Denn ziemlich zeitgleich mit Dr. R wird sie auch den „Gypsy Husband“, seines Zeichens übrigens Schauspieler, verlieren. Gerade noch wollte er ein Kind, dann Abstand.

Wer Gazettchen mag, weiß: Emma Forrest war mal mit Colin Farrell liiert. Auch der Klappentext nennt ihn als Real-Life-Pendant. In einem älteren Interview hat sich Forrest diesbezüglich aber eher bedeckt gehalten.

„Deine Stimme in meinem Kopf“ lebt von und spekuliert auch etwas mit seinem popkulturellen Hintergrund. Da werden Interviewpartner wie Brad Pitt eingestreut, Heath Ledgers getroffen, Konnexes zu Asia Argento oder den Breeders gedroppt. Nick Hornby und Florence Welch sind mit Kommentaren am Buch-Umschlag verewigt. Manchmal ein bisschen viel des (nur) Namen-Fallen-Lassens.
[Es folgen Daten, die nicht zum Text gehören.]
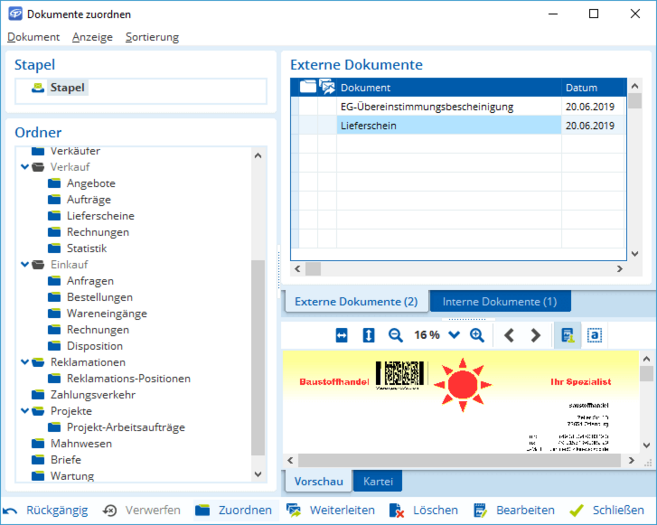Screen dimensions: 657x525
Task: Select the EG-Übereinstimmungsbescheinigung document row
Action: [427, 106]
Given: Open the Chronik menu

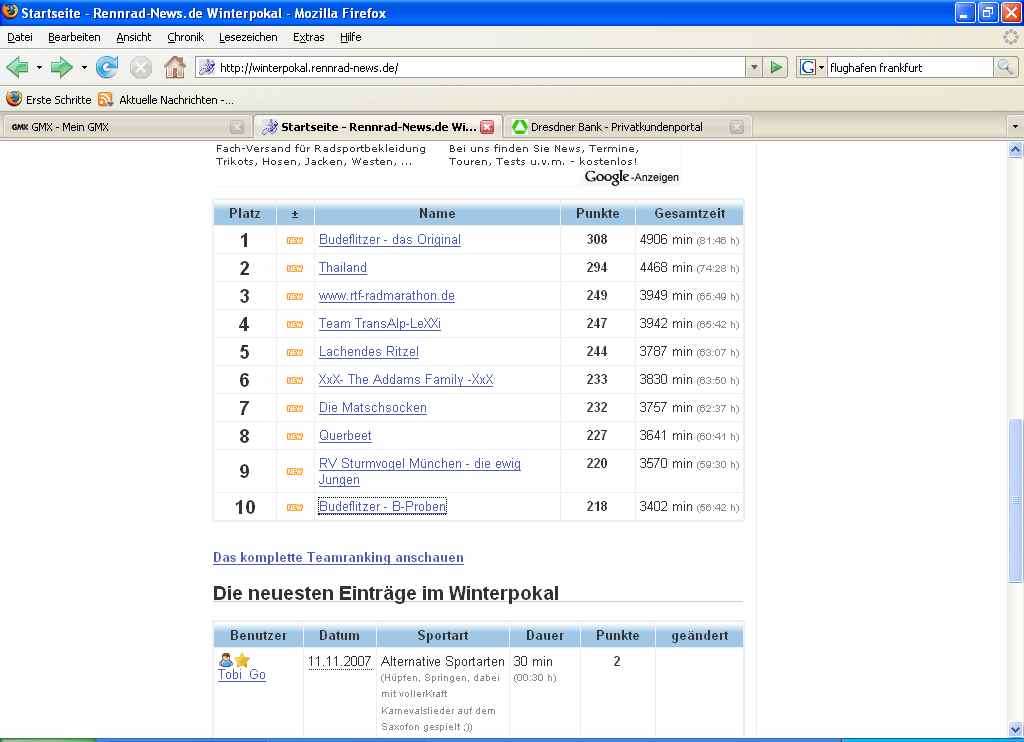Looking at the screenshot, I should coord(185,37).
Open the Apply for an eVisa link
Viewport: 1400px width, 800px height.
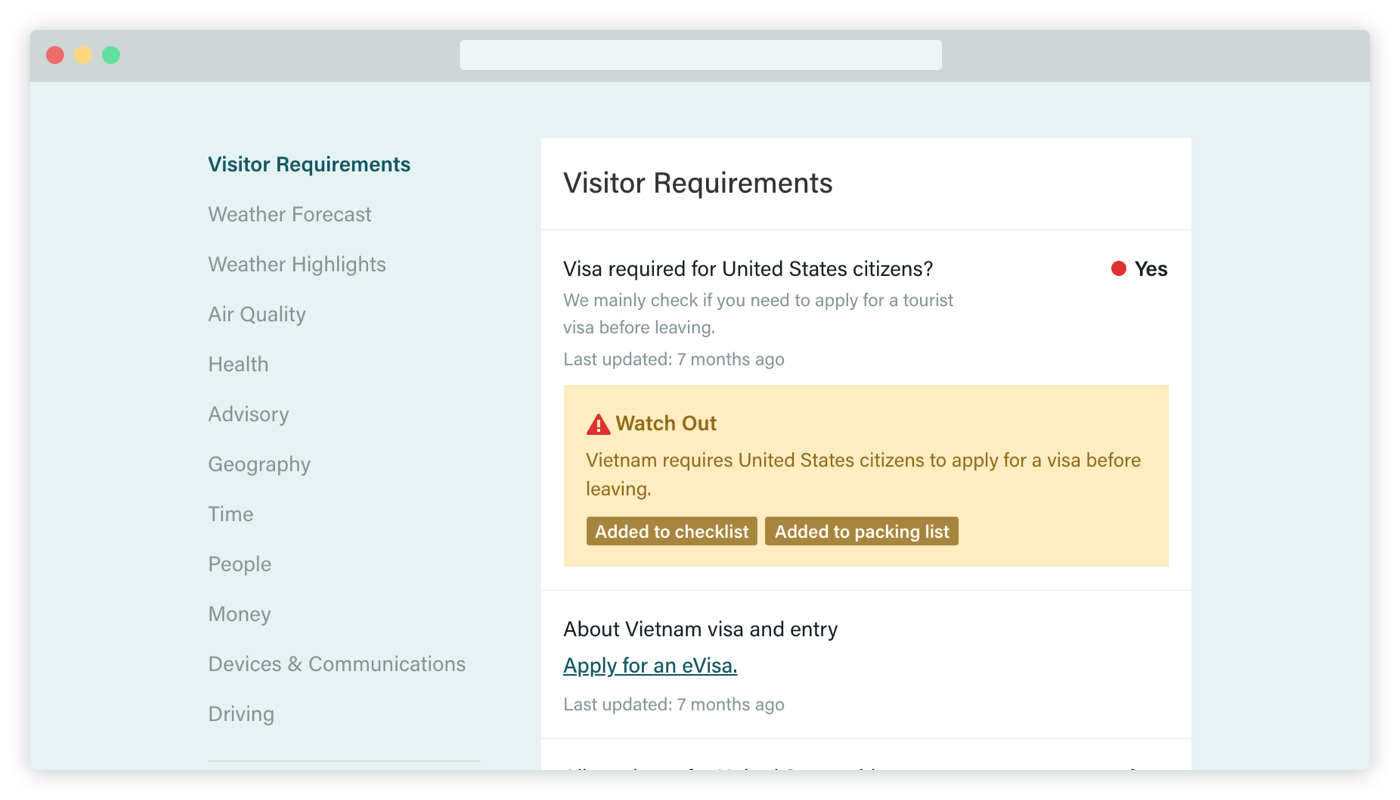650,665
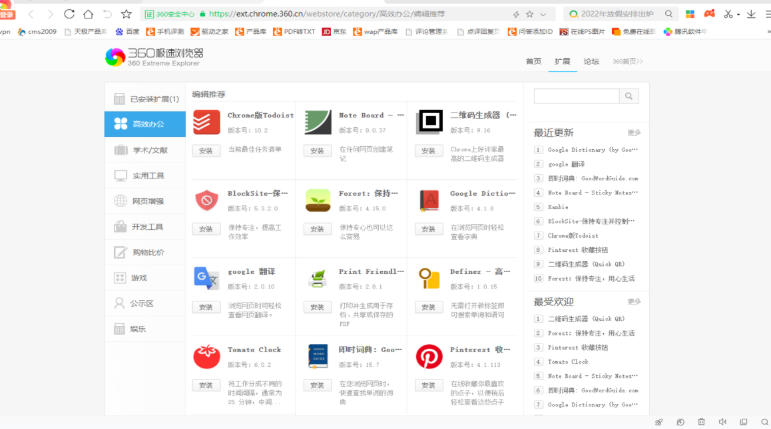
Task: Expand the address bar dropdown arrow
Action: tap(542, 15)
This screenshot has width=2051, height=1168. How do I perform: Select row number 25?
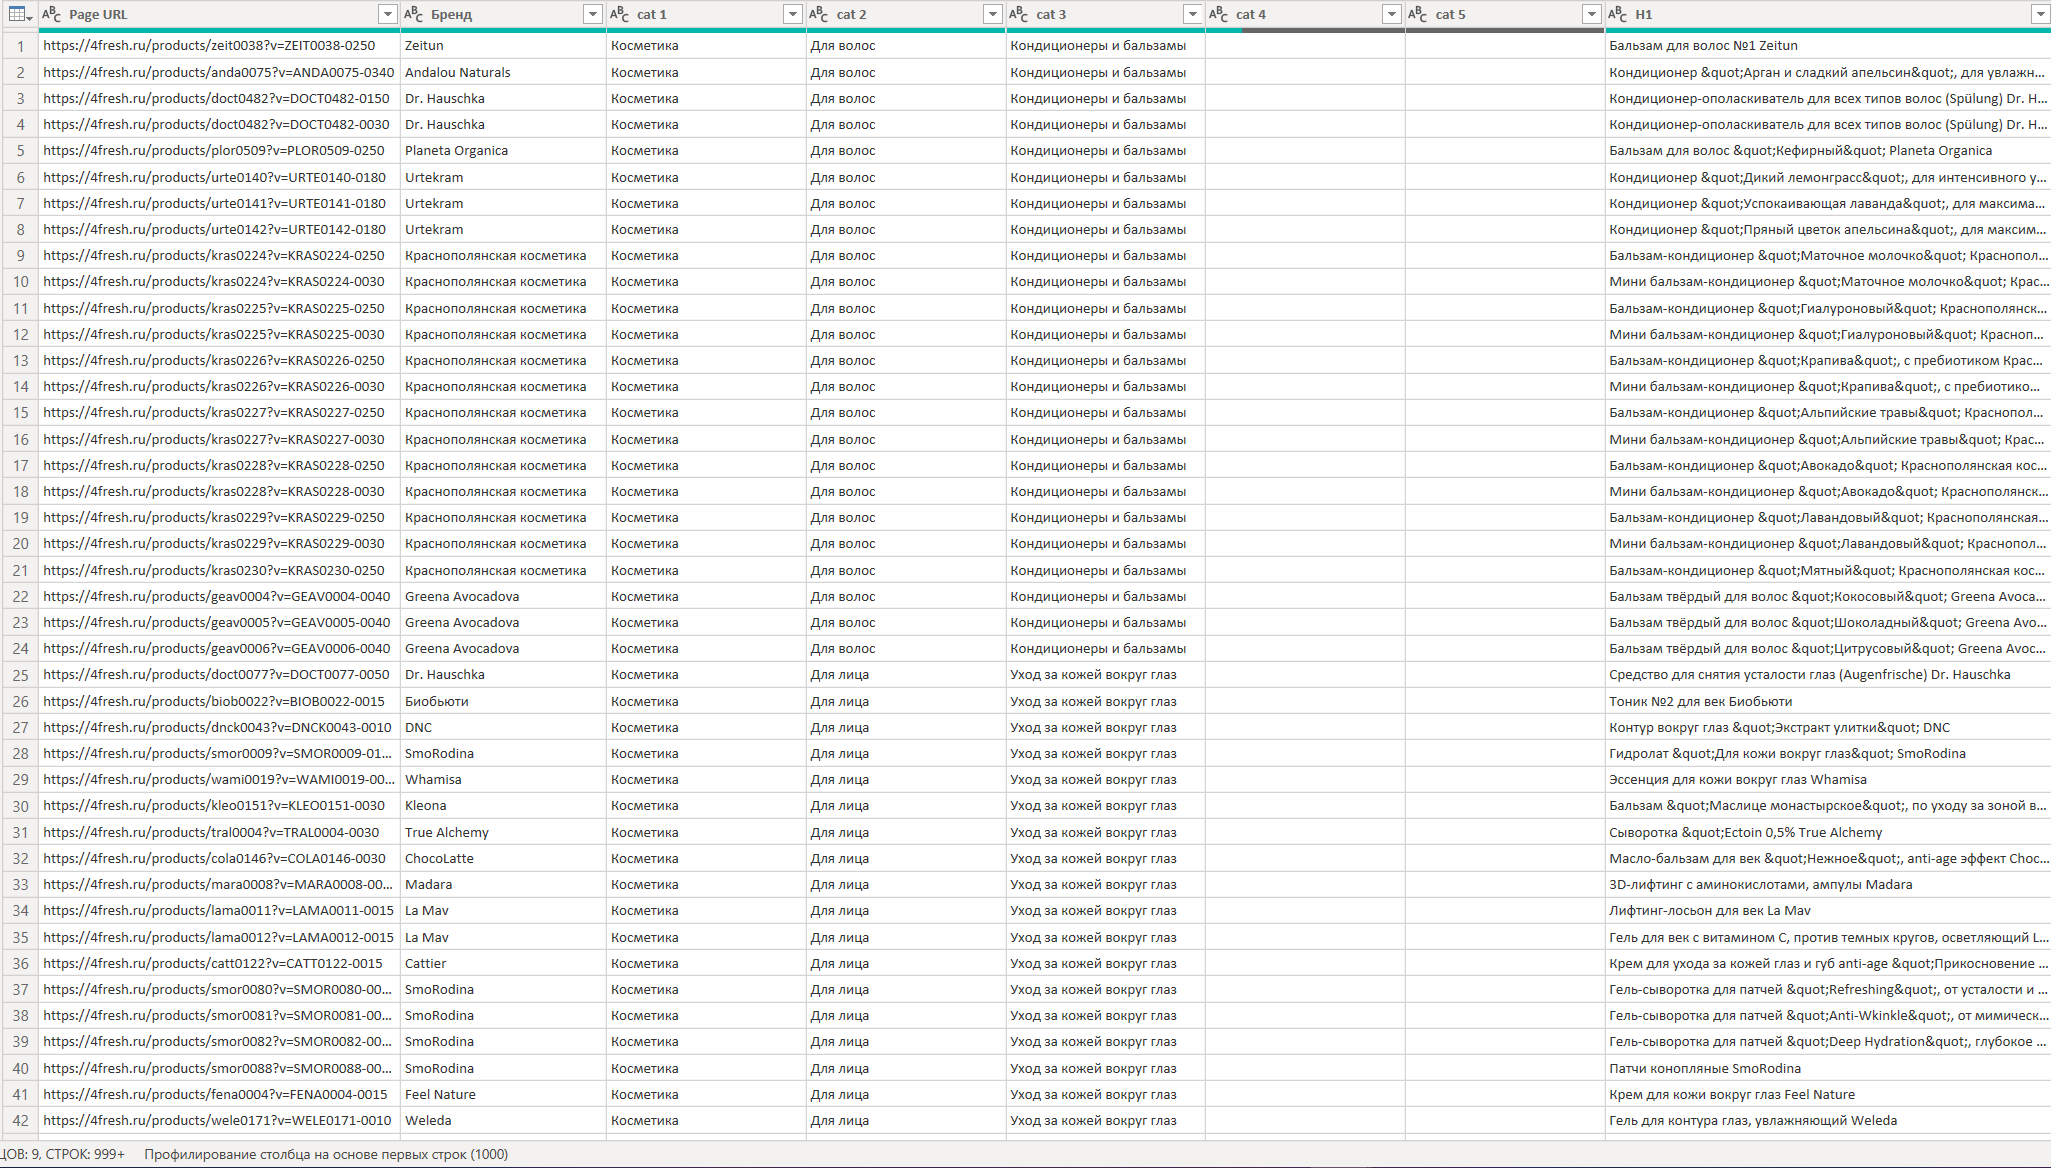(20, 675)
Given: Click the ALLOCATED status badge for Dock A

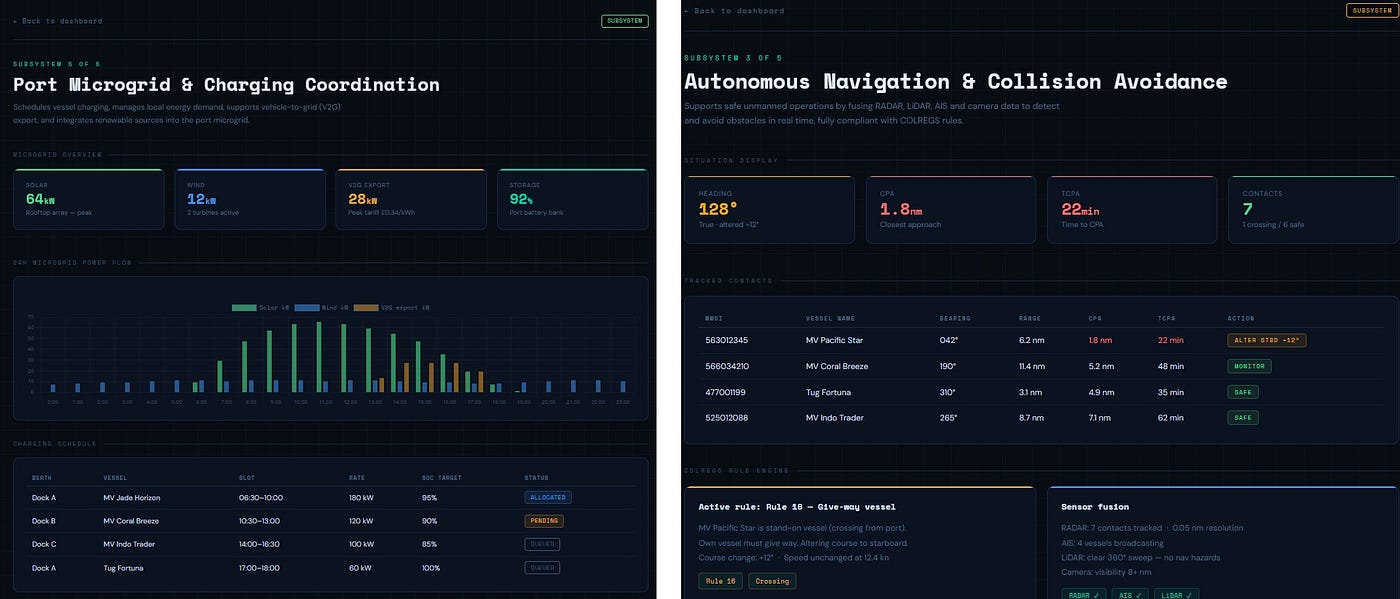Looking at the screenshot, I should 548,497.
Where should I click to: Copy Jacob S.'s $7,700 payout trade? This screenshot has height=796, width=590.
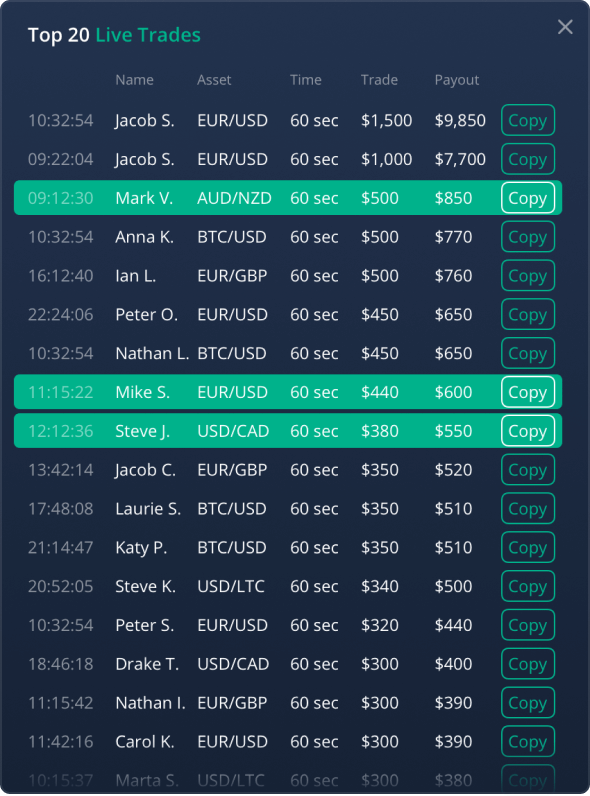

Fein ist, dass Emma Forrest einen Hang zu Listen und anderen Skurrilitäten (quasi ein Familienerbe) hat und diese auf witzige Weise einzustreuen vermag - selbst an Stellen, wo das Lachen leicht stecken bleiben könnte.

Auch wenn ich manchmal nicht ganz in die Story hineinfand, was ich an diesem Memoir liebe, ist sein Ende. Das waren seit langem die besten und wunderbarsten letzten Kapitel, die ich gelesen habe.

Nachtrag
2014 soll "Deine Stimme in meinem Kopf" mit Emily Blunt in der Hauptrolle verfilmt werden. Forrest selbst hat angeblich das Drehbuch verfasst.